=== REQUIREMENT ===
Your response should consist of every entry, unchanged.

-- EXERCISE DATA follows --

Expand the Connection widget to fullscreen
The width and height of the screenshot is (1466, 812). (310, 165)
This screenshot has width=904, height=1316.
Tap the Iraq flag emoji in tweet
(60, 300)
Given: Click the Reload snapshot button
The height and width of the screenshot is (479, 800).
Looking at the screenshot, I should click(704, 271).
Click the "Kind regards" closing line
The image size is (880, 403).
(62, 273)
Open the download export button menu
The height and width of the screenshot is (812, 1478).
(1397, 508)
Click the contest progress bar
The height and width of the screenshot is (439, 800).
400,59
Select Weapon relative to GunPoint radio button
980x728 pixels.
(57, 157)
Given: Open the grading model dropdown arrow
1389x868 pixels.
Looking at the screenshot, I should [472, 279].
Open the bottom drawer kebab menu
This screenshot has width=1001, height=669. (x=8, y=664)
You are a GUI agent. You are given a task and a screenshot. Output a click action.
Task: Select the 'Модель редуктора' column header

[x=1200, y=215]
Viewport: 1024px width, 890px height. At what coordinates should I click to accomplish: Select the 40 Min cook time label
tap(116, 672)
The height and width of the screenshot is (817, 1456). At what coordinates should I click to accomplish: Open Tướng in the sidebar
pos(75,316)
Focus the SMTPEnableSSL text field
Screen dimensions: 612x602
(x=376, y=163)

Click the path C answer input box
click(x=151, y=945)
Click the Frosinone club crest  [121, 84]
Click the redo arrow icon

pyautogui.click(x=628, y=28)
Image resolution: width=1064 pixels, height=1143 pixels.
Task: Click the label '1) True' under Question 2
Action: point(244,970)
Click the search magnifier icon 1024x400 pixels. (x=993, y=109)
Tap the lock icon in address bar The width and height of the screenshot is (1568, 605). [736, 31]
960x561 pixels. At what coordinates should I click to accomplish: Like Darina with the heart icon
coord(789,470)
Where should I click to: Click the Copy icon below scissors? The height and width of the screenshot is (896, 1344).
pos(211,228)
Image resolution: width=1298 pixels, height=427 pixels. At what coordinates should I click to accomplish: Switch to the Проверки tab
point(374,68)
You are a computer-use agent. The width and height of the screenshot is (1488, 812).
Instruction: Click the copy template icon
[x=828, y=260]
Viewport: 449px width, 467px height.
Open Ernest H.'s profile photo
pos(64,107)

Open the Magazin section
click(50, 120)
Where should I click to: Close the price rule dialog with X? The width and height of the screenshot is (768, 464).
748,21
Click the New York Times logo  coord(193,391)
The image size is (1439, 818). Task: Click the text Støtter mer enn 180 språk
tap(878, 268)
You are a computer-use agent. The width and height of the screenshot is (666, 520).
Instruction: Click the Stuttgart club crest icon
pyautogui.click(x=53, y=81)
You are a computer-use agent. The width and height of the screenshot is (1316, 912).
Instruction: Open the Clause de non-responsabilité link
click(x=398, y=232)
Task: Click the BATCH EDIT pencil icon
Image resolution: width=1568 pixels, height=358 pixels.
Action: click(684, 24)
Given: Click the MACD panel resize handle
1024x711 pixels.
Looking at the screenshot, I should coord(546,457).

-- EXERCISE DATA concluded --

=== RESULT OF THE TASK ===
Expand the Connection widget to fullscreen
The width and height of the screenshot is (1466, 812). (310, 165)
This screenshot has width=904, height=1316.
Tap the Iraq flag emoji in tweet
(60, 300)
Given: Click the Reload snapshot button
The height and width of the screenshot is (479, 800).
Looking at the screenshot, I should click(704, 271).
Click the "Kind regards" closing line
The image size is (880, 403).
(62, 273)
Open the download export button menu
The height and width of the screenshot is (812, 1478).
(1397, 508)
Click the contest progress bar
The height and width of the screenshot is (439, 800).
400,59
Select Weapon relative to GunPoint radio button
980x728 pixels.
(57, 157)
Given: Open the grading model dropdown arrow
1389x868 pixels.
Looking at the screenshot, I should [472, 279].
Open the bottom drawer kebab menu
This screenshot has width=1001, height=669. (x=8, y=664)
You are a GUI agent. You are given a task and a screenshot. Output a click action.
Task: Select the 'Модель редуктора' column header

[x=1200, y=215]
Viewport: 1024px width, 890px height. At what coordinates should I click to accomplish: Select the 40 Min cook time label
tap(116, 672)
The height and width of the screenshot is (817, 1456). At what coordinates should I click to accomplish: Open Tướng in the sidebar
pos(75,316)
Focus the SMTPEnableSSL text field
Screen dimensions: 612x602
(x=376, y=163)

Click the path C answer input box
click(x=151, y=945)
Click the Frosinone club crest  [121, 84]
Click the redo arrow icon

pyautogui.click(x=628, y=28)
Image resolution: width=1064 pixels, height=1143 pixels.
Task: Click the label '1) True' under Question 2
Action: point(244,970)
Click the search magnifier icon 1024x400 pixels. (x=993, y=109)
Tap the lock icon in address bar The width and height of the screenshot is (1568, 605). [736, 31]
960x561 pixels. At what coordinates should I click to accomplish: Like Darina with the heart icon
coord(789,470)
Where should I click to: Click the Copy icon below scissors? The height and width of the screenshot is (896, 1344).
pos(211,228)
Image resolution: width=1298 pixels, height=427 pixels. At what coordinates should I click to accomplish: Switch to the Проверки tab
point(374,68)
You are a computer-use agent. The width and height of the screenshot is (1488, 812).
Instruction: Click the copy template icon
[x=828, y=260]
Viewport: 449px width, 467px height.
Open Ernest H.'s profile photo
pos(64,107)

Open the Magazin section
click(50, 120)
Where should I click to: Close the price rule dialog with X? The width and height of the screenshot is (768, 464).
748,21
Click the New York Times logo  coord(193,391)
The image size is (1439, 818). Task: Click the text Støtter mer enn 180 språk
tap(878, 268)
You are a computer-use agent. The width and height of the screenshot is (666, 520).
Instruction: Click the Stuttgart club crest icon
pyautogui.click(x=53, y=81)
You are a computer-use agent. The width and height of the screenshot is (1316, 912).
Instruction: Open the Clause de non-responsabilité link
click(x=398, y=232)
Task: Click the BATCH EDIT pencil icon
Image resolution: width=1568 pixels, height=358 pixels.
Action: click(684, 24)
Given: Click the MACD panel resize handle
1024x711 pixels.
Looking at the screenshot, I should coord(546,457).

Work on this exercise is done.